** Instruction **
Copy the material from the line that has "Click the printer" through the line that has "(x=278, y=360)", swapping "chevron" for "arrow" and changing nothing else.

** start **

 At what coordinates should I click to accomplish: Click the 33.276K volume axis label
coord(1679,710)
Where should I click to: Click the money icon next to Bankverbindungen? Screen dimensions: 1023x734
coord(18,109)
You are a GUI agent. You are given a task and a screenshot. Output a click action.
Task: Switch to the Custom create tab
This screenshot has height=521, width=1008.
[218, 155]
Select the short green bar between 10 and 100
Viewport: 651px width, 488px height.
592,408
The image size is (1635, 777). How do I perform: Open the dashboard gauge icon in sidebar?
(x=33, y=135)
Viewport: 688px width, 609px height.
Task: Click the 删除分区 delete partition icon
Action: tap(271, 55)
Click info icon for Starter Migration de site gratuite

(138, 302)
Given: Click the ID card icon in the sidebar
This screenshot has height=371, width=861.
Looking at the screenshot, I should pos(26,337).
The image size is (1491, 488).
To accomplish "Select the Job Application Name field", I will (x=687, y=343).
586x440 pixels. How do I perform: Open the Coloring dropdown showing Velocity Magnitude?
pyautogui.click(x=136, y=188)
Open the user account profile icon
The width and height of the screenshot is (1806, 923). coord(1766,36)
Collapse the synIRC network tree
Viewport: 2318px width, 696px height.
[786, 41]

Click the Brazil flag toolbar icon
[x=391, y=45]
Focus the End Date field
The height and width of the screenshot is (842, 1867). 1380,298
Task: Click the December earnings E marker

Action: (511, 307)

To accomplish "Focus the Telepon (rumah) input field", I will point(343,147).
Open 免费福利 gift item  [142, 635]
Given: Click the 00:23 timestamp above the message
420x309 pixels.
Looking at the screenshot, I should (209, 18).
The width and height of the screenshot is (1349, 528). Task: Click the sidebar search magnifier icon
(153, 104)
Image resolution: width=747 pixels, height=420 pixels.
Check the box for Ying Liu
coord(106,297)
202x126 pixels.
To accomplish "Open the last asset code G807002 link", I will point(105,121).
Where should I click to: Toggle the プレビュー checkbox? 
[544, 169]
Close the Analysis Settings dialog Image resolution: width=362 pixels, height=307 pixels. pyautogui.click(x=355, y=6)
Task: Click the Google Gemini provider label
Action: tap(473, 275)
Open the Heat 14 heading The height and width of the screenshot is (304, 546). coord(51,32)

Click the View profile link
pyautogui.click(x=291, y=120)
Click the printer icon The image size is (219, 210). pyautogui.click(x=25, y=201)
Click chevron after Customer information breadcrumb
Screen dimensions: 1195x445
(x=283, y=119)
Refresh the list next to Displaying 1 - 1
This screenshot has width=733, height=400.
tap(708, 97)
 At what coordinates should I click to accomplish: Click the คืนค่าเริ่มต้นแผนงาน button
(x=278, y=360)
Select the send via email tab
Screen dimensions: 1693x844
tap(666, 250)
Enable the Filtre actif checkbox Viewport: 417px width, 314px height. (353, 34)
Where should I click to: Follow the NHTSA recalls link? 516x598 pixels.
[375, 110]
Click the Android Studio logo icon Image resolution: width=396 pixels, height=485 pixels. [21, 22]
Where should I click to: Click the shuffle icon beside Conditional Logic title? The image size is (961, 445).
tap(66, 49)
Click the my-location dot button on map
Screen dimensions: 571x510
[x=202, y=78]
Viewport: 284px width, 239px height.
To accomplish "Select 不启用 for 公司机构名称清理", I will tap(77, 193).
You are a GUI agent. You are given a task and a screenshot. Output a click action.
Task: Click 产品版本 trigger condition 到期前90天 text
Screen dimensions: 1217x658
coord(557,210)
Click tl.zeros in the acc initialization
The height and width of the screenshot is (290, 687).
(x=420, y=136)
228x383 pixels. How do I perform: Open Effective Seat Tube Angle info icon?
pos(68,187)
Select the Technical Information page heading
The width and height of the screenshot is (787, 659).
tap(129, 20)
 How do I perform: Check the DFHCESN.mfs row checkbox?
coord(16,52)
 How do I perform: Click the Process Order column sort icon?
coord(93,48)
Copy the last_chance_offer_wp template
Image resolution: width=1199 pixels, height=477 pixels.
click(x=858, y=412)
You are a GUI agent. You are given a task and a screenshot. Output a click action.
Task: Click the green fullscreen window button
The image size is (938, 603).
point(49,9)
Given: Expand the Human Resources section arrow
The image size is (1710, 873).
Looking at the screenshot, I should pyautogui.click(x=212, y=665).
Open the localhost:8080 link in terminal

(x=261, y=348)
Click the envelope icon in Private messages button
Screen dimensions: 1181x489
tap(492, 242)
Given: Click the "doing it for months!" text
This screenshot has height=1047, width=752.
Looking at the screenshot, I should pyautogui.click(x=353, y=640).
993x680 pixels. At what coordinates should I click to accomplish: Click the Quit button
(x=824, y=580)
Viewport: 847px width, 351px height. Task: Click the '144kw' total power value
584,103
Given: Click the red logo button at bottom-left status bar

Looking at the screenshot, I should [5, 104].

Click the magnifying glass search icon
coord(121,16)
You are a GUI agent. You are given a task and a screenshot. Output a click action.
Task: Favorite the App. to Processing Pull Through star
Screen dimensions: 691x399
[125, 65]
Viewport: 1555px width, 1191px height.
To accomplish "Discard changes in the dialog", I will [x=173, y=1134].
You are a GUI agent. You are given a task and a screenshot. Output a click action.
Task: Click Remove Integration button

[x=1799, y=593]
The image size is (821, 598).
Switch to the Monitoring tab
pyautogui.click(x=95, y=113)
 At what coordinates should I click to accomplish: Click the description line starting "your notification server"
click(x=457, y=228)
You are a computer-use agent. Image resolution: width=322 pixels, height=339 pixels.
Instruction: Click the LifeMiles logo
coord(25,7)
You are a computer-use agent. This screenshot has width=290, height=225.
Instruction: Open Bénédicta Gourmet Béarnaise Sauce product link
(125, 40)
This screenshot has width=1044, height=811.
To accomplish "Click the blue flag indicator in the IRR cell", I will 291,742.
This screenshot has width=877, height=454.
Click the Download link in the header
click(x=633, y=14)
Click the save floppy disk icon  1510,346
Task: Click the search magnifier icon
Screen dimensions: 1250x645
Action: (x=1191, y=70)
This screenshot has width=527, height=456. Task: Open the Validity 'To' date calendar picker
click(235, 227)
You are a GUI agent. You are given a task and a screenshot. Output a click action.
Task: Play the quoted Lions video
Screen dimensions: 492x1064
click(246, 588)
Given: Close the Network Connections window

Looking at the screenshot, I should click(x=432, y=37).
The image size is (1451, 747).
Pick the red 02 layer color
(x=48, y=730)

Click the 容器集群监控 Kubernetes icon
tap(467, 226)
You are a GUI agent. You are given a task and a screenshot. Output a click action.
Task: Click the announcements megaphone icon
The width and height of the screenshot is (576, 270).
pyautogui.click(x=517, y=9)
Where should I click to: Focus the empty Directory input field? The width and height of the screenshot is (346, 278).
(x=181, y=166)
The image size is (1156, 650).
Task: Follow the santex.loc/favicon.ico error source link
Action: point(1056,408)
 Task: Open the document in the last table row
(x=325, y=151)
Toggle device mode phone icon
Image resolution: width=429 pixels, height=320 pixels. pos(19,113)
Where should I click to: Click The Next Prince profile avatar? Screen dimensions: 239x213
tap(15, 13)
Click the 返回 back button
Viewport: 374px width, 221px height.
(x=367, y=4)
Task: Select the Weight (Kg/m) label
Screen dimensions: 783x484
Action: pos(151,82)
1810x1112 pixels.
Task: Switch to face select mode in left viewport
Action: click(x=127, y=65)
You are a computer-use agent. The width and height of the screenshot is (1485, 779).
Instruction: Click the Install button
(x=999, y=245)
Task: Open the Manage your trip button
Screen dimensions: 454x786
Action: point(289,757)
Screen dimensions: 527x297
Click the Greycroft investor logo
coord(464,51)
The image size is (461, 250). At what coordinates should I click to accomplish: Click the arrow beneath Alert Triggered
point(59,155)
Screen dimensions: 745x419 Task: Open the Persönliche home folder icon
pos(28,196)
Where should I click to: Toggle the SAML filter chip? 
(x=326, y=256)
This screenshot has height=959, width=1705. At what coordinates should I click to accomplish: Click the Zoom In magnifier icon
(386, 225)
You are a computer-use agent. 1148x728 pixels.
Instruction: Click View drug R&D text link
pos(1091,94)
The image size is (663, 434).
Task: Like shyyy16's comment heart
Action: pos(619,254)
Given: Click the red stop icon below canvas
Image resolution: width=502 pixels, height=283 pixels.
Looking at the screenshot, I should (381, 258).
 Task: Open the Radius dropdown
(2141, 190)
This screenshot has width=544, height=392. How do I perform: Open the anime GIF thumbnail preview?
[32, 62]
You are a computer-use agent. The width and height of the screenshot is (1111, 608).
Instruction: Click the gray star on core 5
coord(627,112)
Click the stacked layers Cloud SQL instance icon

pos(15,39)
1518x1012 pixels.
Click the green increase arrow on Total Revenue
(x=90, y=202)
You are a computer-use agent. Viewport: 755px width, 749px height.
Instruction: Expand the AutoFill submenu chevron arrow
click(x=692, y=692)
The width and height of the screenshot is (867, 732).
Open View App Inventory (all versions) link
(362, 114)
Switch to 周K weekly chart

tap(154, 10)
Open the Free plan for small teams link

** end **

** Task result **
Click the printer icon The image size is (219, 210). pyautogui.click(x=25, y=201)
Click arrow after Customer information breadcrumb
Screen dimensions: 1195x445
(x=283, y=119)
Refresh the list next to Displaying 1 - 1
This screenshot has width=733, height=400.
tap(708, 97)
 At what coordinates should I click to accomplish: Click the คืนค่าเริ่มต้นแผนงาน button
(x=278, y=360)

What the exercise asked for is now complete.